**PASSAGE PROVIDED**
┄┄┄┄┄┄

The systems and methods for predictive learning of physical interaction dynamics using visuo-impedance representations (the “method”) may comprise the following: a multi-modal sensor data from a robotic system; encoding and a fusion of the multi-modal sensor data into a unified latent representation of the system's state; training a predictor network to predict a future latent representation of the system's state from a current latent representation; and applying a temporal smoothness regularization term in a training cost function.
FIG. 6 illustrates an exemplary system architecture of the invention. Furthermore, FIG. 6 illustrates what is comprised in a robot hardware 602 which may include without limitation of one or more, one or more joint torque sensors, one or more F/T sensor readings, one or more gripper force, one or more gripper finger width, and a device capable of taking photos or videos.
The robot hardware 602 may be utilized to capture data at the time t 604. Data at the time t 604 may comprise of the following data: spatial force, spatial impedance, joint torques, joint impedance, joint angles, end effector pose, gripper force, and a camera frame.
Furthermore, FIG. 6 illustrates how the data at the time t 604 may be input into a Vision Transformer (ViT) 606 to produce visual data and any other data may be input into a Multi Layer Perception (MLP) 608. Furthermore, FIG. 6 further illustrates a Fusion Mechanism FiLM 610 that may fuse the visual data and other data within data at the time of t 604. This fused data may be input into a predictive model 612 that may generate future latent representations.

┄┄┄┄┄┄

**Some records**
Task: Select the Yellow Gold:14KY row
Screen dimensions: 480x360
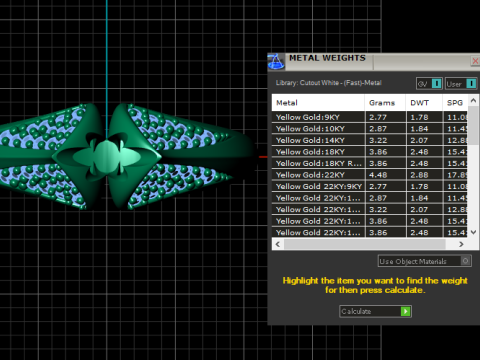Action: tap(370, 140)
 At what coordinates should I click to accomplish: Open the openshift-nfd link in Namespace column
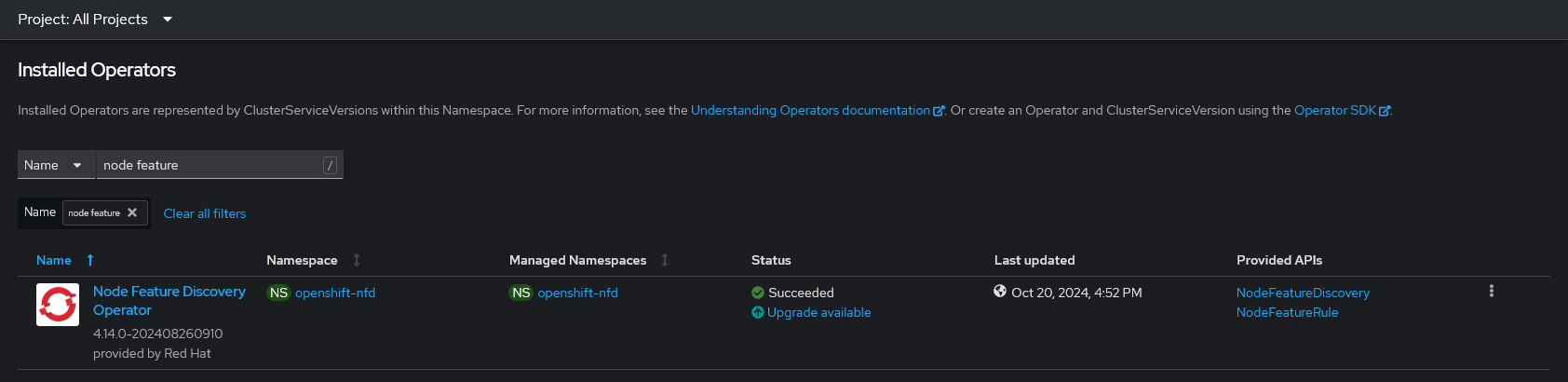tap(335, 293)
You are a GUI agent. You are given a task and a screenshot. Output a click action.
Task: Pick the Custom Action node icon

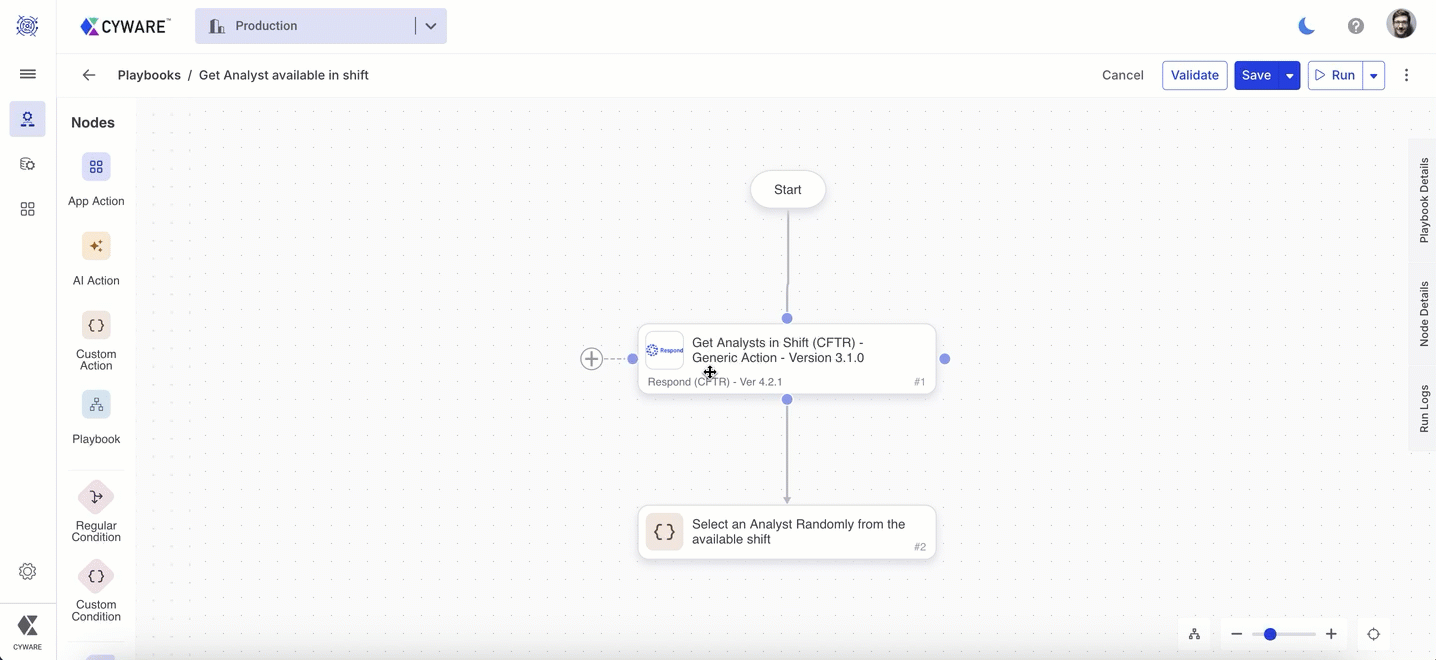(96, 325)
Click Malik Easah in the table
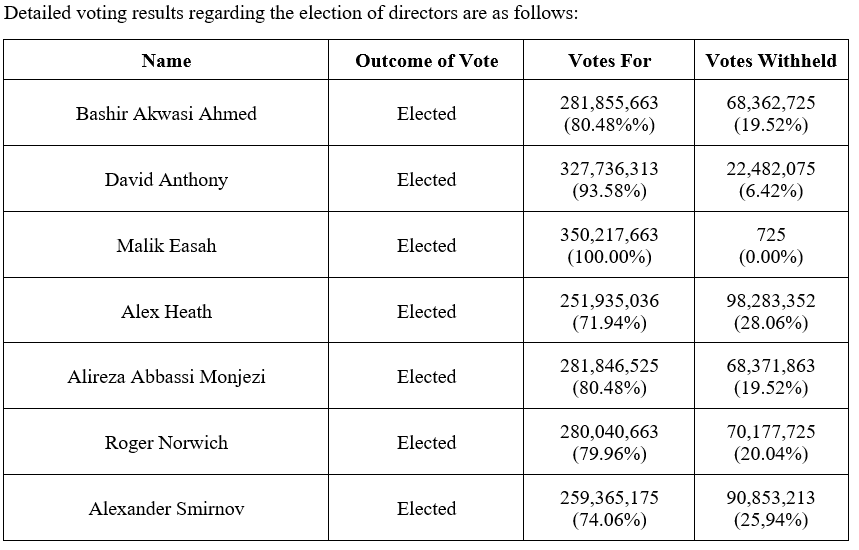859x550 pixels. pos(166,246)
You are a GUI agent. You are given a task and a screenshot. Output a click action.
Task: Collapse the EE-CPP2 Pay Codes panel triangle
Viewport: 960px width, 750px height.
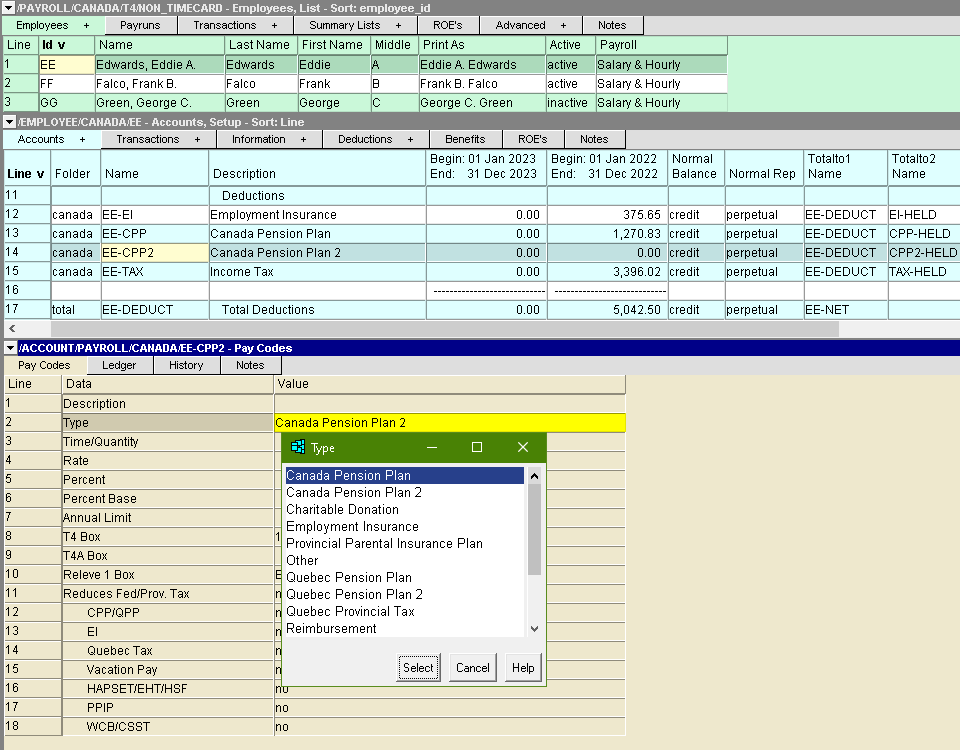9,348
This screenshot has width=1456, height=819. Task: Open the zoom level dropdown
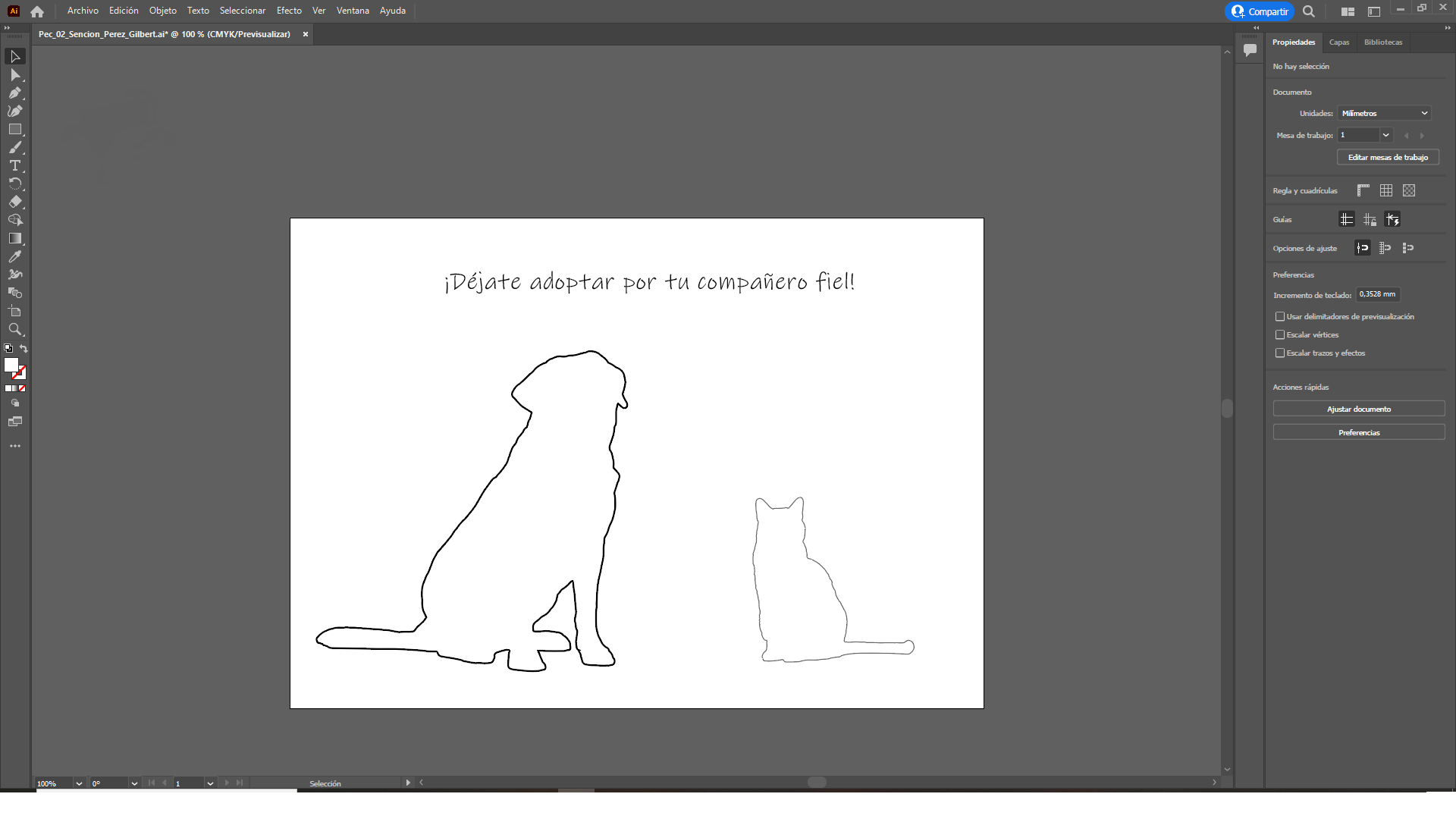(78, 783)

┄┄┄┄┄┄

**WRITTEN TASK**
Using the FIG. 6 description, decide whether each statement agrees with it: (a) the robot hardware 602 may include one or more joint torque sensors; (b) the predictive model 612 generates past latent representations; (c) the data at the time t 604 includes joint angles. Answer yes or no for each and quote the words from the text that decide it.

**TASK RESULT**
(a) Yes: "one or more joint torque sensors"
(b) No: "a predictive model 612 that may generate future latent representations"
(c) Yes: "joint torques, joint impedance, joint angles"